Instead of promptly dismissing these unfaithful servants, he retained
one of them a month, and the others twice that period, and permitted
them so far to influence his official conduct, that in his annual
message to Congress he announced the fallacious and paradoxical doctrine
that though a State had no right to secede, the Federal government had
no right to coerce her to remain in the Union.
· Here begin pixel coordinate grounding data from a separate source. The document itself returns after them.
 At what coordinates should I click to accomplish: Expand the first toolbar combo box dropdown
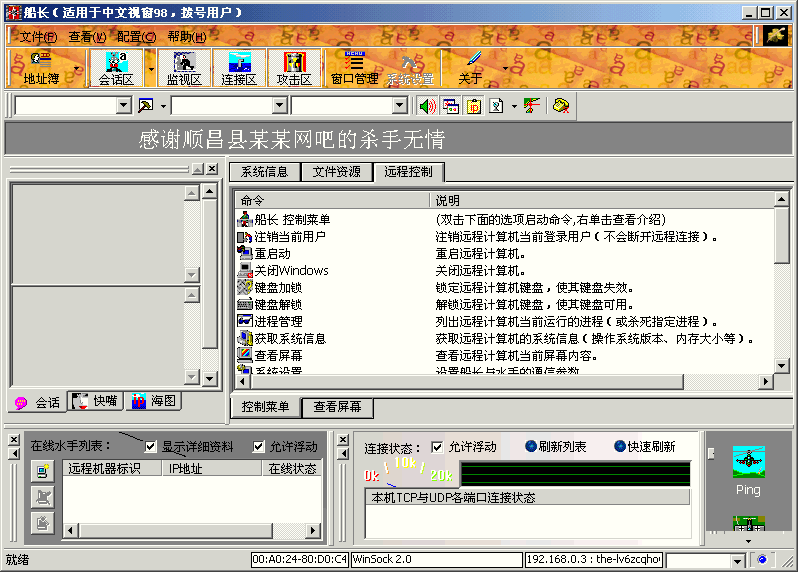[x=124, y=106]
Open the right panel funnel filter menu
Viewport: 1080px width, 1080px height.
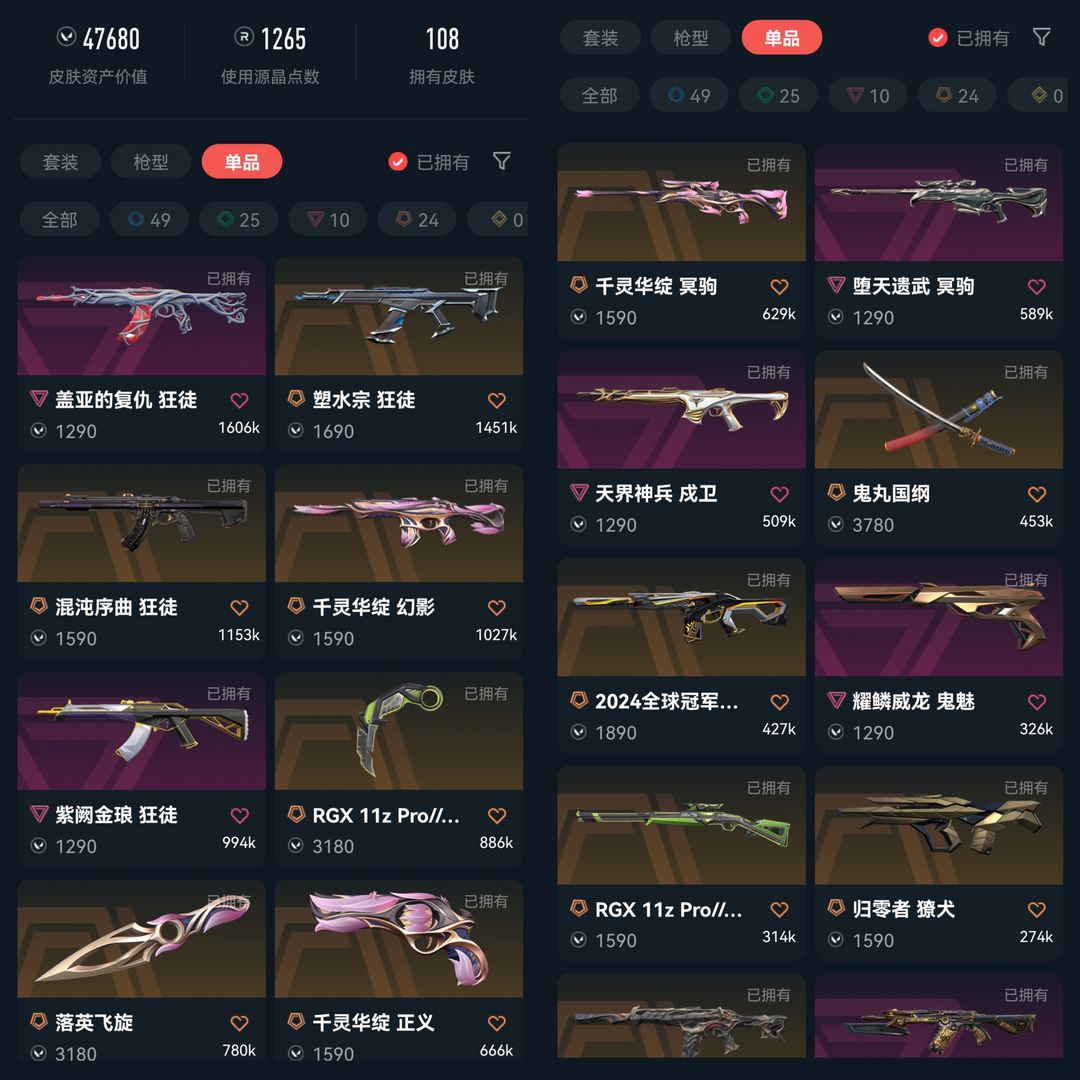click(x=1041, y=37)
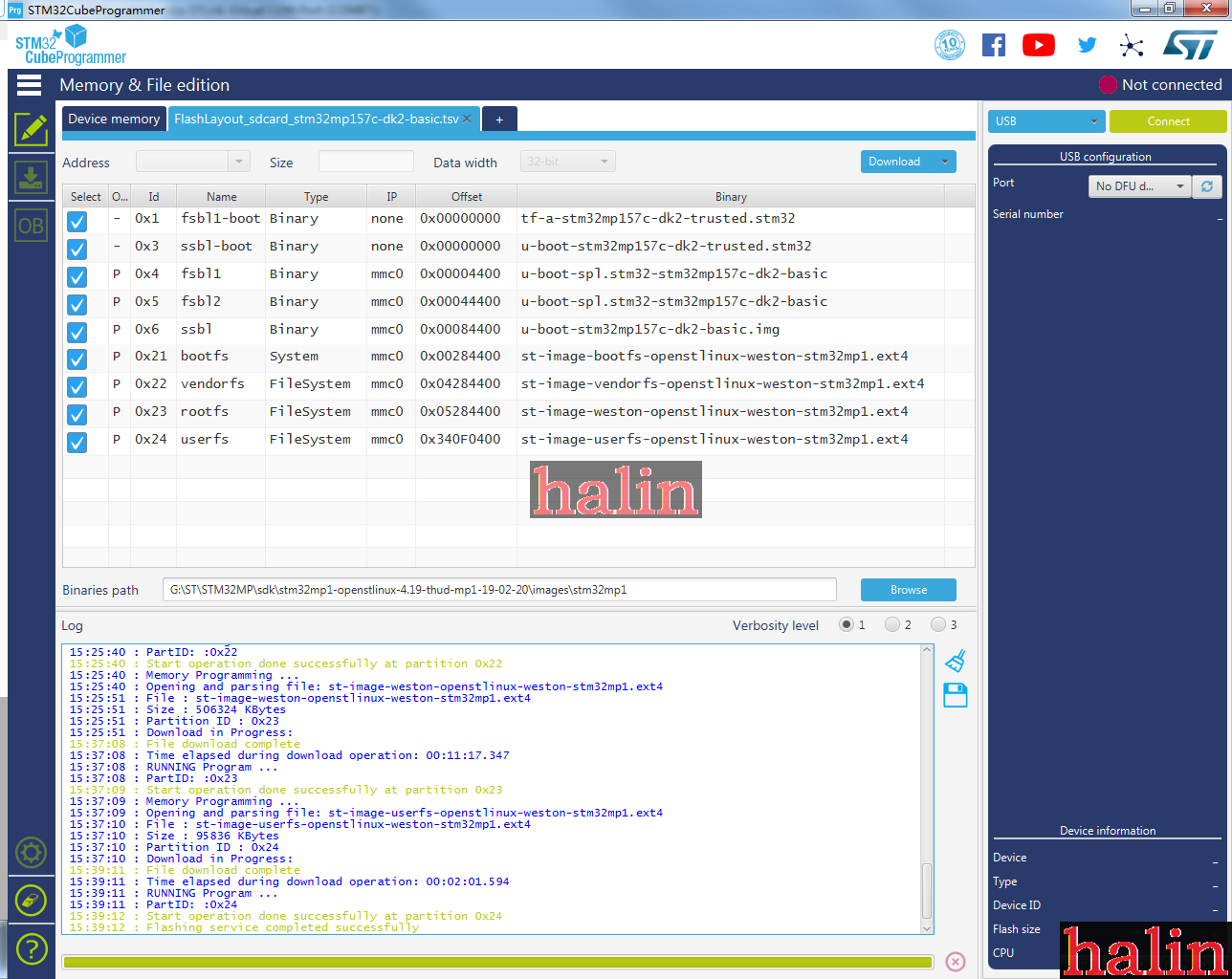Switch to the Device memory tab
1232x979 pixels.
114,120
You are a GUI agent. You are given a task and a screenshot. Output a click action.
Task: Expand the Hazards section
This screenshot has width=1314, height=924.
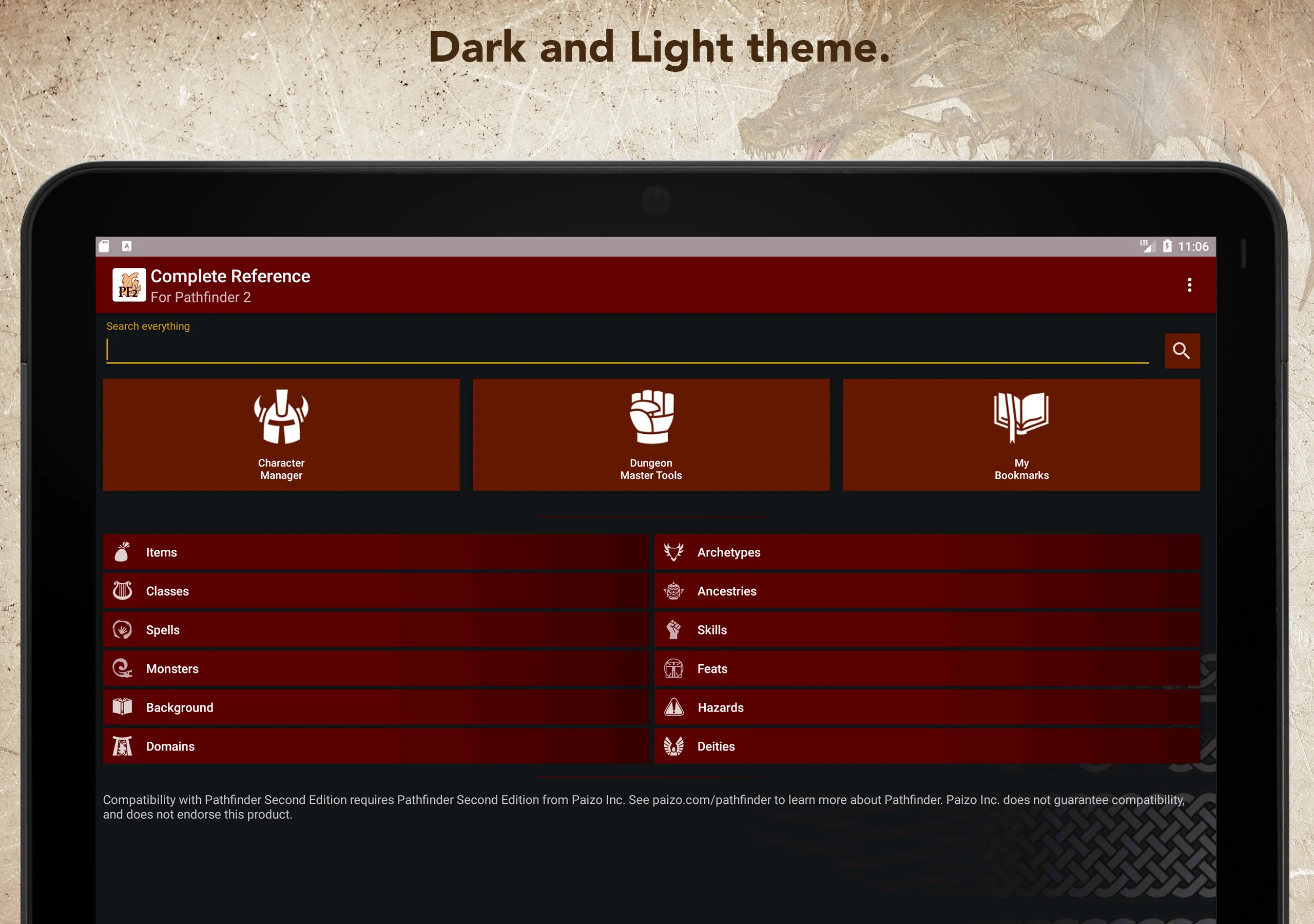pos(929,707)
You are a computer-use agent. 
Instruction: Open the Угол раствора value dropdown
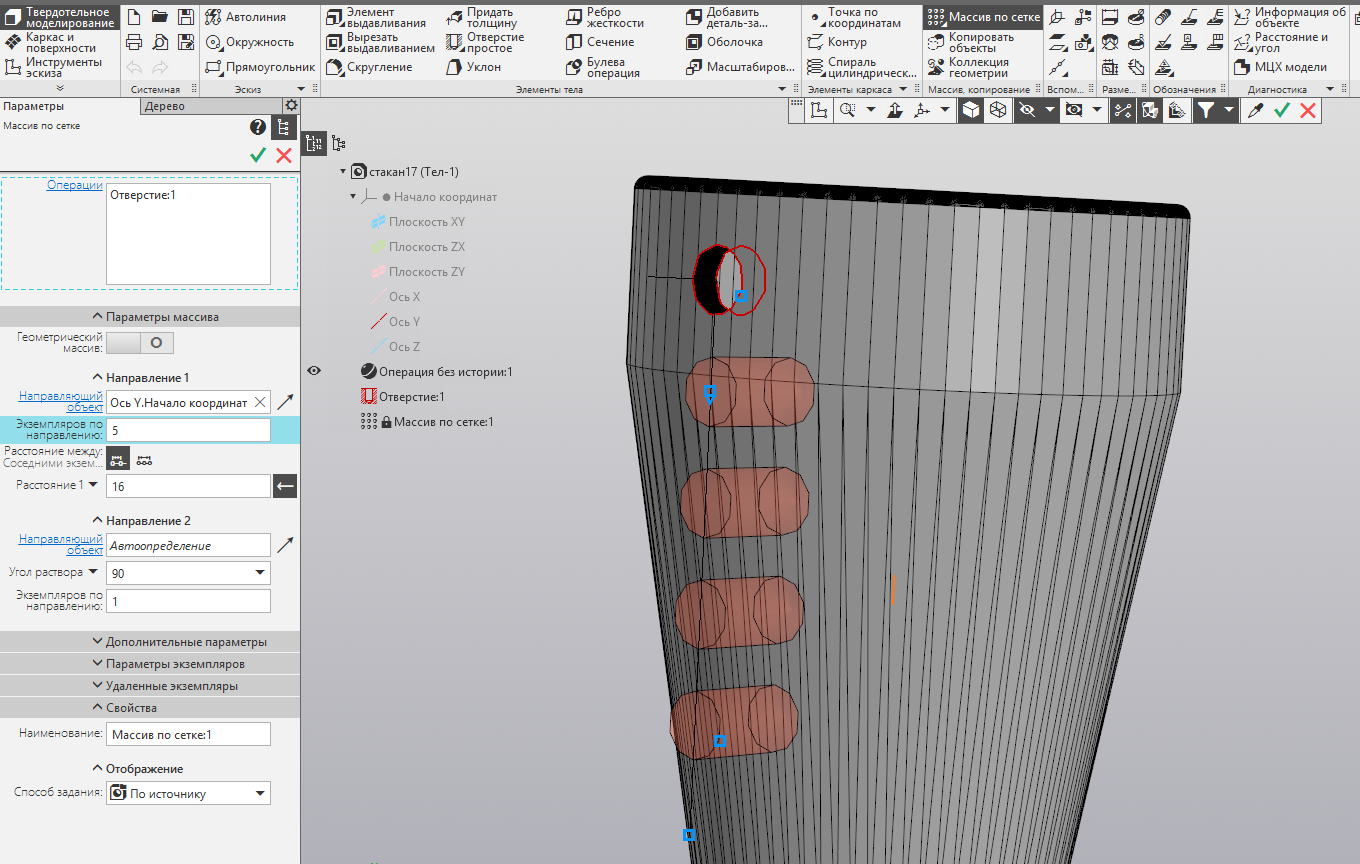(261, 573)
Nor could he justify his non-action by the excuse that contumacious
speeches and illegal resolves of parliamentary bodies might be tolerated
under the American theory of free assemblage and free speech. Almost
from the beginning of the secession movement, it was accompanied from
time to time by overt acts both of treason and war; notably, by the
occupation and seizure by military order and force of the seceding
States, of twelve or fifteen harbor forts, one extensive navy-yard, half
a dozen arsenals, three mints, four important custom-houses, three
revenue cutters, and a variety of miscellaneous Federal property; for
all of which insults to the flag, and infractions of the sovereignty of
the United States, President Buchanan could recommend no more
efficacious remedy or redress than to ask the voters of the country to
reverse their decision given at the presidential election, and to
appoint a day of fasting and prayer on which to implore the Most High
"to remove from our hearts that false pride of opinion which would impel
us to persevere in wrong for the sake of consistency.